Sündenhof
Am königlichen Hof in London wird 1667, nur wenige Jahre nach dem großen Brand, eine enthauptete Leiche gefunden. Richter Trelawney wird von König Charles I persönlich mit der Aufklärung dieses ungeheuerlichen Mordes beauftragt, und gerät mitsamt seiner Familie damit ungewollt in den Focus des Mörders. Sein Freund, der katholische Priester Jeremy Blackshaw, der Wundarzt Alan Ridgeway und auch die schöne Amoret, Mätresse des Königs, merken, dass der Richter ihnen etwas verheimlicht und machen sich selbst auf, um dem Richter bei dieser schweren Aufgabe heimlich zu helfen. Entführungen, weitere Morde und Intrigen lassen ahnen, dass am englischen Königshof schwere Sünder weilen, die kein Mittel zur Durchsetzung ihrer Ziele scheuen ...
Die Charaktere sind sehr gut umgesetzt, ein jeder mit eigenen Schrullen versehen, und dabei bleiben sie alle wunderbar menschlich. Die Atmosphäre der Stadt London ist so brilliant beschrieben, dass man die Ruinen förmlich sehen kann und den Brandgeruch noch zu riechen glaubt.Die Geschichte entwickelt sich nur langsam, alles verläuft gemächlicher, und doch passt es in die Zeit des Romans, dem die Hektik unserer heutigen Zeit ebenso wie zu viele blutrünstige Details gottlob fehlen. Man kann durchatmen und sich von der Geschichte mitnehmen lassen. Richtige Spannung baut sich aber in der zweiten Hälfte doch noch auf, so dass man das Buch nicht mehr aus der Hand legen mag.

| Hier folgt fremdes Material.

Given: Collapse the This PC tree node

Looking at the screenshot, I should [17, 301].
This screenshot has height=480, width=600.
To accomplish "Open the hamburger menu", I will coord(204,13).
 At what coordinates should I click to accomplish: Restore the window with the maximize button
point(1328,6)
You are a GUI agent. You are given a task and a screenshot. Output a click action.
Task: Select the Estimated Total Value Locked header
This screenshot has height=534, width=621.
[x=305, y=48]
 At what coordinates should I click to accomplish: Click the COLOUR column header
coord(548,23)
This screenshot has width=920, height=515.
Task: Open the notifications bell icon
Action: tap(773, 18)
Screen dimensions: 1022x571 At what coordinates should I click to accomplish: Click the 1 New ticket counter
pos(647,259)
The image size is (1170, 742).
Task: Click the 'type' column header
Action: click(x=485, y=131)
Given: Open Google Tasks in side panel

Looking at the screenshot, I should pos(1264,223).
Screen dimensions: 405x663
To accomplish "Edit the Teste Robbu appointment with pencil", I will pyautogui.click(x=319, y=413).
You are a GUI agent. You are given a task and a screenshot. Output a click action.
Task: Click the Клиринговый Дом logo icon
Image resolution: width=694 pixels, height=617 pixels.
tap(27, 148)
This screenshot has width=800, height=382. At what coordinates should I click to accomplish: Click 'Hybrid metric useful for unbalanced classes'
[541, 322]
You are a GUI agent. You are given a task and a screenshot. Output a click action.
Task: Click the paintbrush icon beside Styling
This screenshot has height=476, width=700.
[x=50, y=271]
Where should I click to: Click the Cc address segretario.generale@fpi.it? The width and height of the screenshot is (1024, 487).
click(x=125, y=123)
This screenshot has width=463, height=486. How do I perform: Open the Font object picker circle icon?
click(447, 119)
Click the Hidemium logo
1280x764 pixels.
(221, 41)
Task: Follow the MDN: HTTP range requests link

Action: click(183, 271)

Auch ohne die vorhergehenden Bücher der Reihe gelesen zu haben, kann man der Geschichte problemlos folgen. Die eingewobenen medizinischen Details, wie z. B. die Überlegungen zu ersten Bluttransfusionen, sind sehr gut gelungen und vermitteln einen Eindruck, mit welchen Problemen man sich seinerzeit in der Medizin zu befassen hatte. Das Nachwort der Autorin liefert ergänzendes Wissen, und auch das angefügte Glossar habe ich als hilfreich empfunden.
Mir hat das Buch sehr gut gefallen, weil es auf angenehme Art in seine Zeit entführt und mich gekonnt "entschleunigt" hat. Und Lust darauf, die anderen Bücher von Sandra Lessmann zu lesen, hat es auch gemacht. Gelungene Unterhaltung!